TASK DESCRIPTION ->
Please give back only the lines below from the one containing "This screenshot has height=868, width=401." to the one containing "Image resolution: width=607", each repeated word for word, both ends included.

*** Opening MATERIAL TO PROCESS ***

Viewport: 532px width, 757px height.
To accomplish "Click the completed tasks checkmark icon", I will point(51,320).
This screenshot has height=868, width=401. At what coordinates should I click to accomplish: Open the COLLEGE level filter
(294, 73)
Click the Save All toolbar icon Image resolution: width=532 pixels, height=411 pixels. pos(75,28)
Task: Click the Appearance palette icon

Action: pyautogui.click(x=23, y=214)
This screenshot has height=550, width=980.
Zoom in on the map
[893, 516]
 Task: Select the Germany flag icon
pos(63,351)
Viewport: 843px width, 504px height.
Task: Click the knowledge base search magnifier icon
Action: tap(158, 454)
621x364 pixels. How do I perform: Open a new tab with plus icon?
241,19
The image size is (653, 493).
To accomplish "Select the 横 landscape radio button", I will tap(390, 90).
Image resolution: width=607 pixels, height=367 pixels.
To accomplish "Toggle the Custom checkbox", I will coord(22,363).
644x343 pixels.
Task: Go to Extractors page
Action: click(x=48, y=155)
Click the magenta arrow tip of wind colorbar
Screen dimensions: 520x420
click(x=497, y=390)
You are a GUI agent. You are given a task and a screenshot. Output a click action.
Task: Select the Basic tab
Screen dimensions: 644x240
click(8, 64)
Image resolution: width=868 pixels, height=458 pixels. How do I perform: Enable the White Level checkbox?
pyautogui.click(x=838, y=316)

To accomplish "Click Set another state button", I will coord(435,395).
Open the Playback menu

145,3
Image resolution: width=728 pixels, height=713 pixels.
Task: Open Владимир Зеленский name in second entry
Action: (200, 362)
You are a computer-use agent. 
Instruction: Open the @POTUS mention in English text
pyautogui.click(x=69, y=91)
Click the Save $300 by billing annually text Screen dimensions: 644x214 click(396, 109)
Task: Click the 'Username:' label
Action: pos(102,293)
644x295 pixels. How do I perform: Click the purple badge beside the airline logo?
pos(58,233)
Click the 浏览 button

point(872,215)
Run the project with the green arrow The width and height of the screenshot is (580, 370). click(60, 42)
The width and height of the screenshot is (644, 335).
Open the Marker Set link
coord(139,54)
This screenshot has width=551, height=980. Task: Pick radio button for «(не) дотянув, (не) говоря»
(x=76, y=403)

*** Closing MATERIAL TO PROCESS ***

WRITTEN SOLUTION ->
This screenshot has height=868, width=401. At what coordinates should I click to accomplish: Open the COLLEGE level filter
(294, 73)
Click the Save All toolbar icon Image resolution: width=532 pixels, height=411 pixels. pos(75,28)
Task: Click the Appearance palette icon

Action: pyautogui.click(x=23, y=214)
This screenshot has height=550, width=980.
Zoom in on the map
[893, 516]
 Task: Select the Germany flag icon
pos(63,351)
Viewport: 843px width, 504px height.
Task: Click the knowledge base search magnifier icon
Action: tap(158, 454)
621x364 pixels. How do I perform: Open a new tab with plus icon?
241,19
The image size is (653, 493).
To accomplish "Select the 横 landscape radio button", I will tap(390, 90).
Image resolution: width=607 pixels, height=367 pixels.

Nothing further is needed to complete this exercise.